» **What the exercise asks**
Each line of the records containing "field" is to be copied out and returned.

═════ Provided records

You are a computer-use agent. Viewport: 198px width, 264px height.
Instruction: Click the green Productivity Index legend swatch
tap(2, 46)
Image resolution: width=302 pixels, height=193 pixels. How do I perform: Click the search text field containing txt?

══════════
═════ Provided records

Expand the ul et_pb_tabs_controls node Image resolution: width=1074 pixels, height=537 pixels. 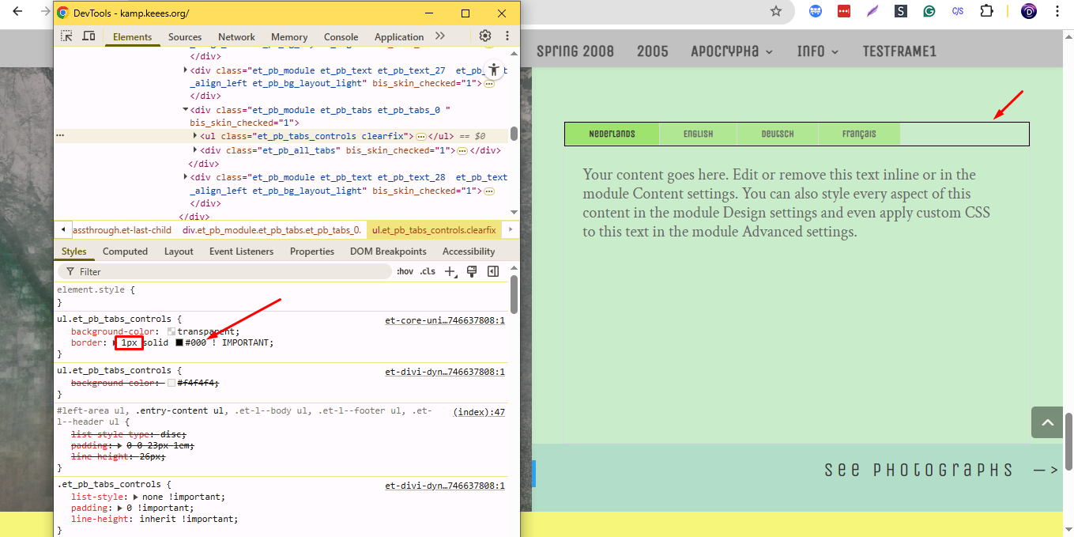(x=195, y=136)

══════════
═════ Provided records

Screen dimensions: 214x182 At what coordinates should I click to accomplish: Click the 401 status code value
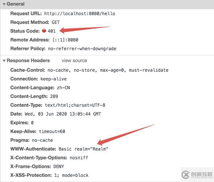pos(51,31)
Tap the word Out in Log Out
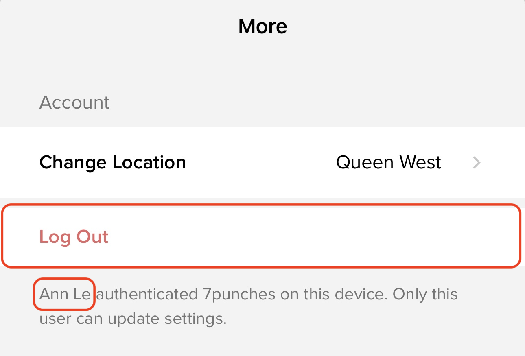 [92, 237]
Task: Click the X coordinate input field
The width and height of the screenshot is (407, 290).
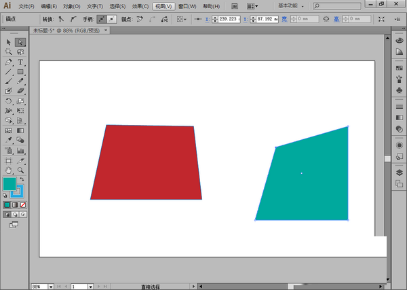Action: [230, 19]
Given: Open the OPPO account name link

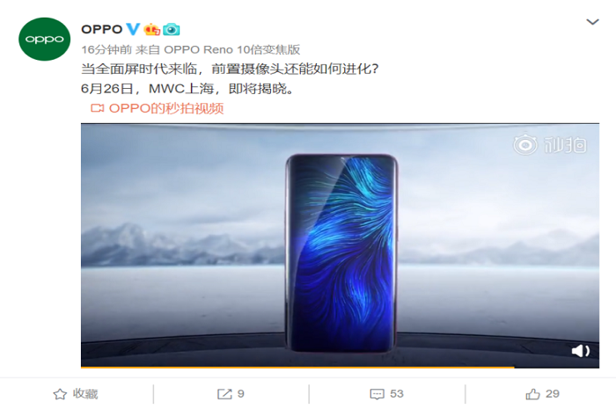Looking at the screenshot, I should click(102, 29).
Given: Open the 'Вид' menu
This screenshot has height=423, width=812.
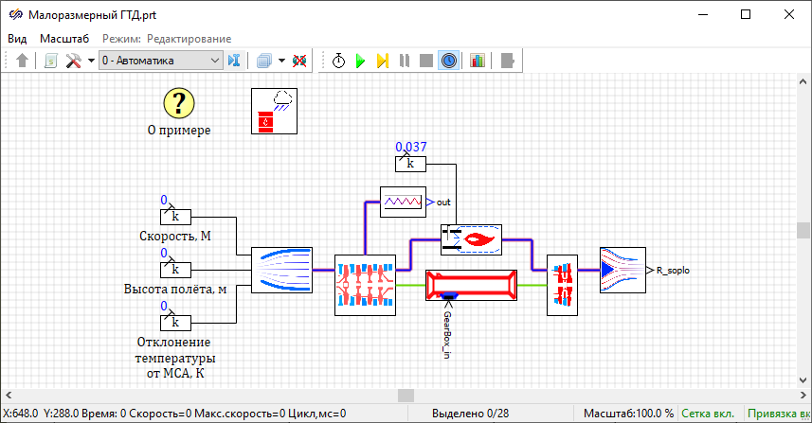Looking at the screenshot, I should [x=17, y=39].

══════════

» **Expected answer**
Image resolution: width=302 pixels, height=193 pixels. How do I perform: Click the search text field containing txt?
Task: Click the X coordinate input field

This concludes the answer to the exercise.